Fix the incoming data and add missing information, like hostname or timestamp,
classify the data to identify the source,
redact sensitive information before it gets saved in a SIEM or storage, like PII information,
enrich the data with contextual information, like adding labels based on the source or content of the data,
use all the above to route the data to the appropriate destinations, and finally
transform the data into an optimized format that the destination can reliably and effortlessly consume. This includes mapping your data to multiple different schemas if you use multiple analytic tools.

To sum up, you get to send far less but way better quality data to every consumer, including the SIEM (or SIEMs), monitoring tools. For details about the real-life benefits, see our case studies.

Other benefits of Axoflow:

Data collection from applications, cloud services, cloud-native sources (OpenTelemetry, Kubernetes), traditional Linux/Unix (syslog-ng) sources, Windows hosts.
Host attribution.
Manage and monitor your security data pipeline and get real-time metrics and alerts about system health, data volume, data dropouts, data bursts, and critically, transport costs.
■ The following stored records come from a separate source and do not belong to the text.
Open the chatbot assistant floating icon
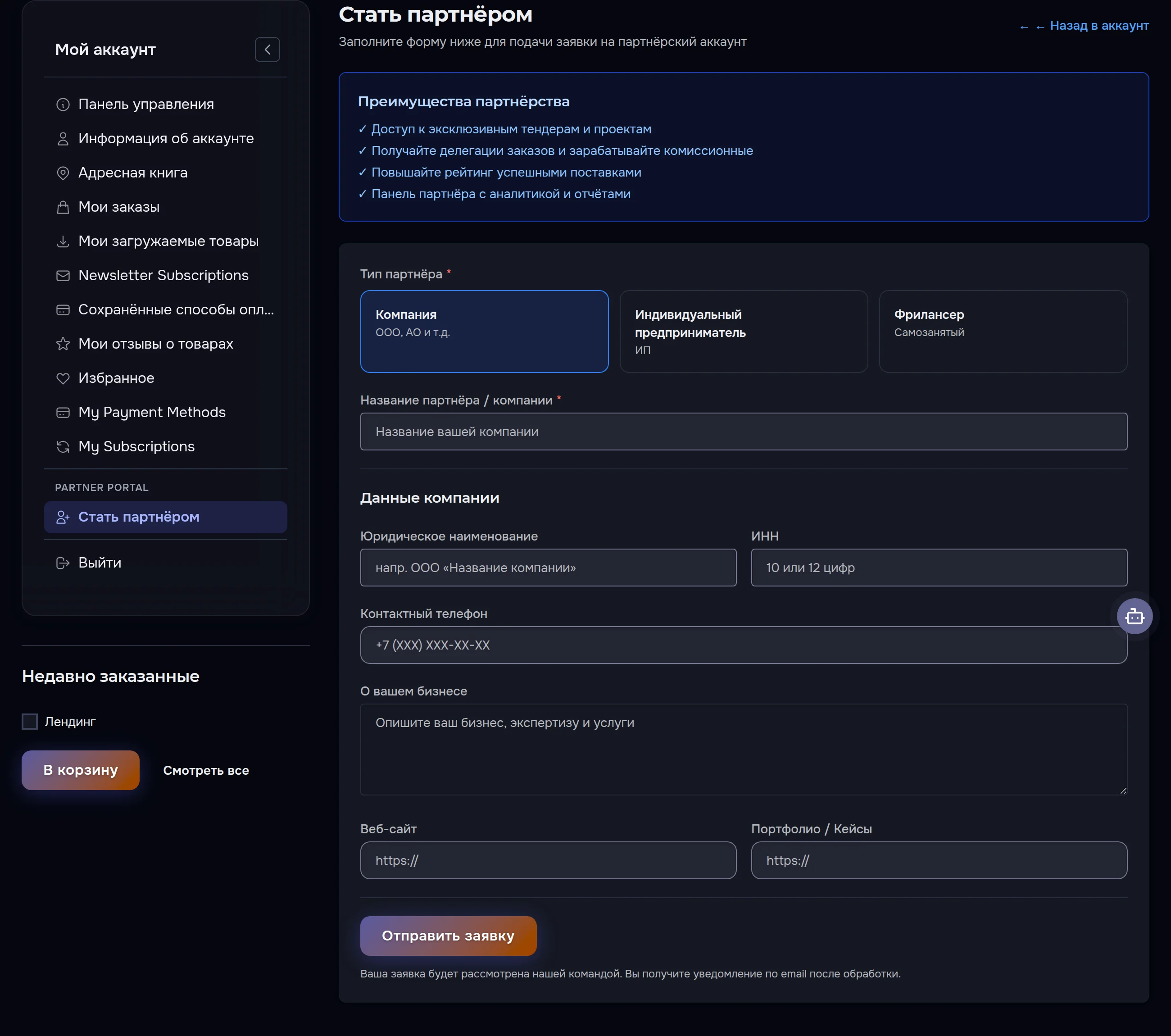The height and width of the screenshot is (1036, 1171). tap(1135, 616)
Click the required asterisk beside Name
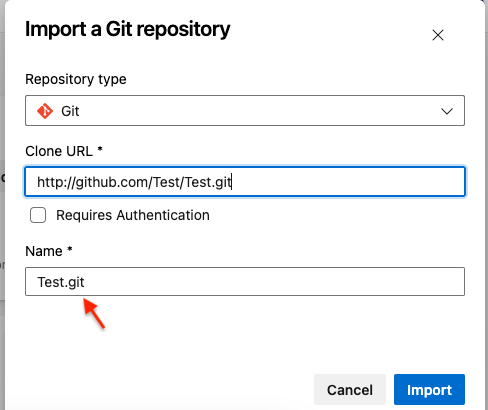 point(70,249)
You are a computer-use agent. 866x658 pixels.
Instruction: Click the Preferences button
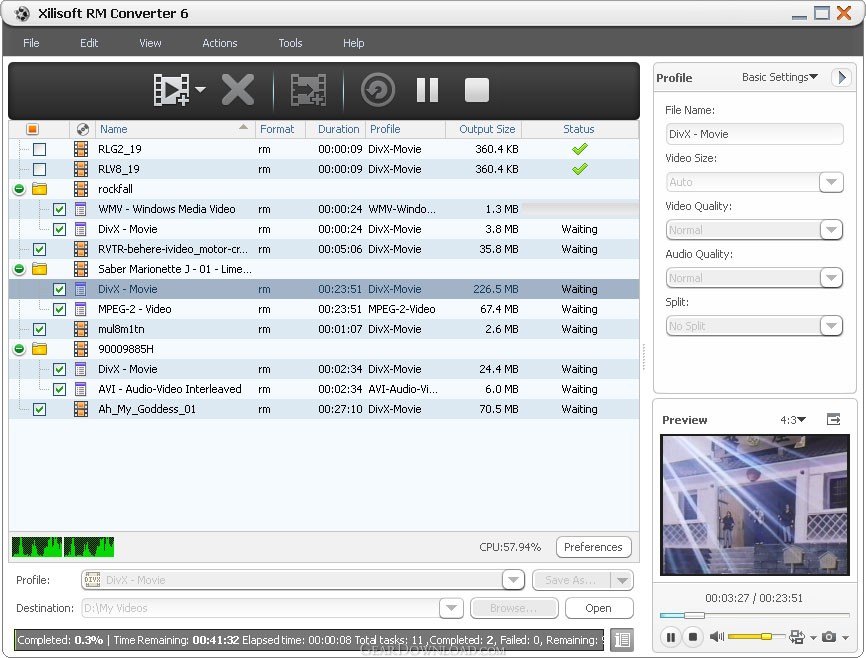[x=593, y=547]
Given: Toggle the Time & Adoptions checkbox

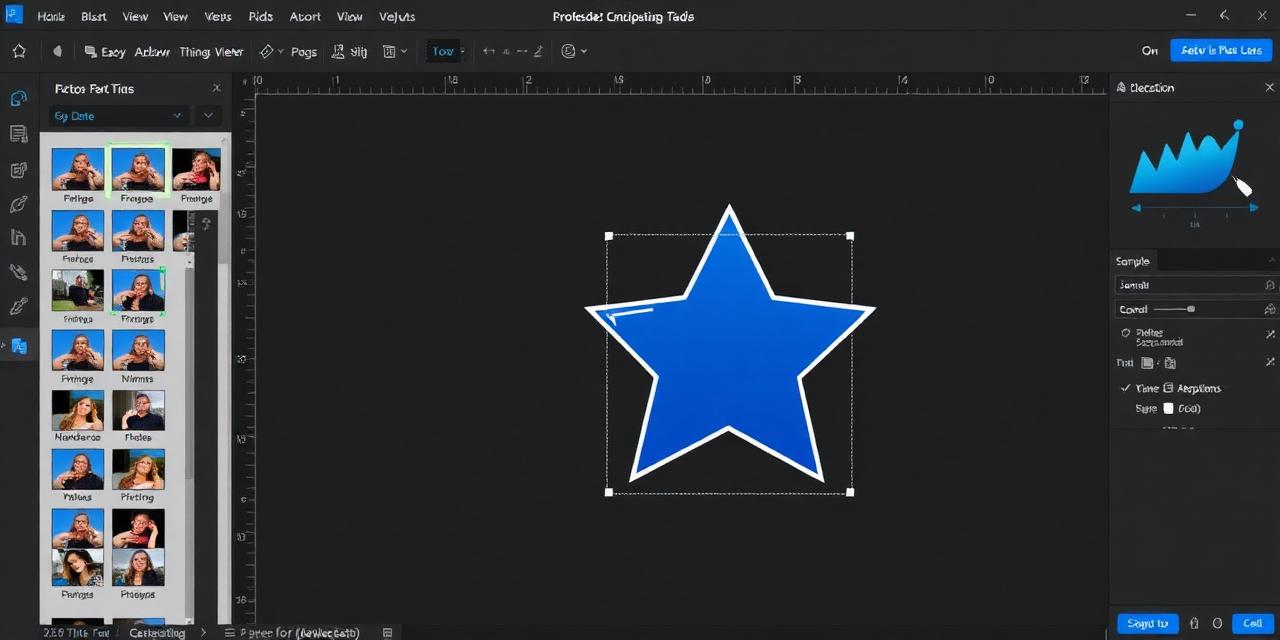Looking at the screenshot, I should pyautogui.click(x=1125, y=388).
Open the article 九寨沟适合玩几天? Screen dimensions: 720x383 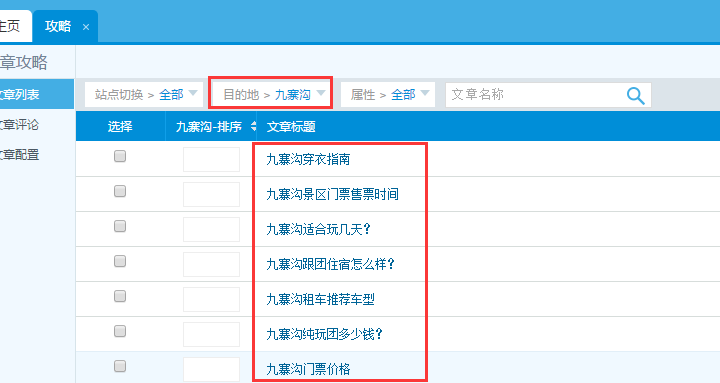(318, 229)
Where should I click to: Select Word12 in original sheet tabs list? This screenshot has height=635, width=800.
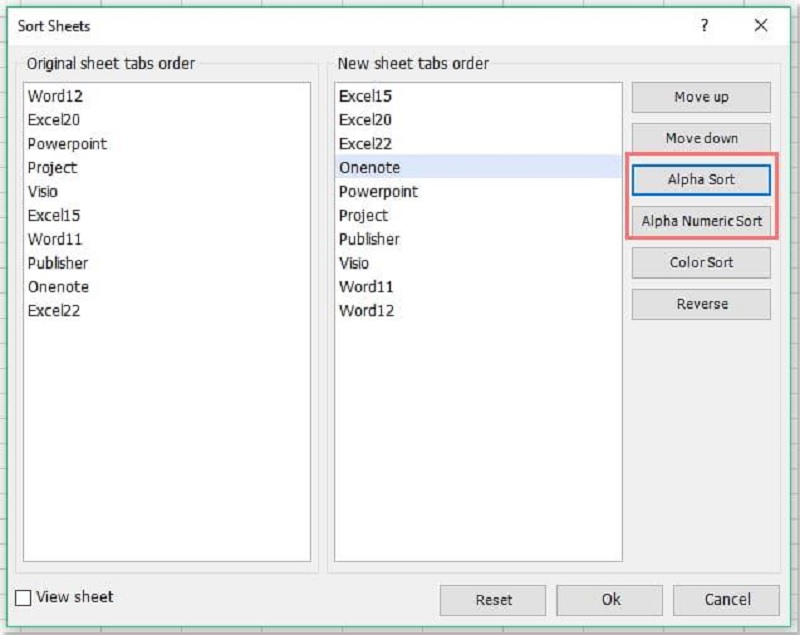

What your teams get from data pipeline management

For security teams to work, you need the right people, processes, and technology. Technology and tools must support and improve your processes and make your team members' work more effective.

So, how do your security teams benefit from data pipeline management?

The immediate value is reduced data volume (log size), which means decreased ingest costs. Depending on your exact data mix, the volume reduction is over 50%.
Data routing adds to more aspects of cost reduction:
- by not sending unneeded data into the SIEM, and
- redirecting data that needs to be stored to low-cost bulk storage solutions.

But the main benefit for the people on your security teams is better data quality: data quality improvements in the pipeline lead to better data in the SIEM. Better quality data means that:

your content management teams can create better, more accurate alerts and queries, and
your security analysts have more contextual and metadata available when investigating incidents, leading to faster response and resolution.

Automation in the pipeline

Most data pipeline management tools provide ways to improve data quality. However, in most solutions these are only possibilities, meaning that your teams have to manually configure these tools. This requires in-depth know-how about the data sources (like application and appliance logs), and that creates a continuous workload for your team.

The real added value that helps your teams is a security data pipeline management solution that automates the data quality improvement and enrichment steps. Axoflow is such an opinionated solution. Axoflow can automatically identify and classify the incoming log messages and provide metadata and contextual data that allow you to formulate high-level routing policies, instead of having to manually set routing rules for each source. We maintain the database required to do that, so your teams can spend their time on other things.

Shifting data quality improvements and routing into the data pipeline also makes you more independent from your SIEM, so every consumer receives the same benefits and improved data. On the one hand, this means improved support for multi-tool scenarios (for example, when you feed your data both into a SIEM and a monitoring/analytics tool). On the other hand, it also simplifies multi-SIEM scenarios (which are on the rise), and is an immense help when you’re migrating to another SIEM.

Conclusion

Traditional SIEM-centric approaches are no longer sufficient to handle the growing volume, diversity, and complexity of data, nor do they address the rising costs and operational inefficiencies caused by data quality issues. By adopting a robust security data pipeline management solution like Axoflow, organizations can improve both data quality and the operational agility of their security analysts and related teams.

Axoflow not only reduces data volume and ingestion costs but also empowers teams with cleaner, richer, and more actionable data. It supports multi-tool and multi-SIEM environments, enhances incident response times, and ensures that your security architecture remains flexible and future-proof. See our case studies for a showcase of its real-life benefits.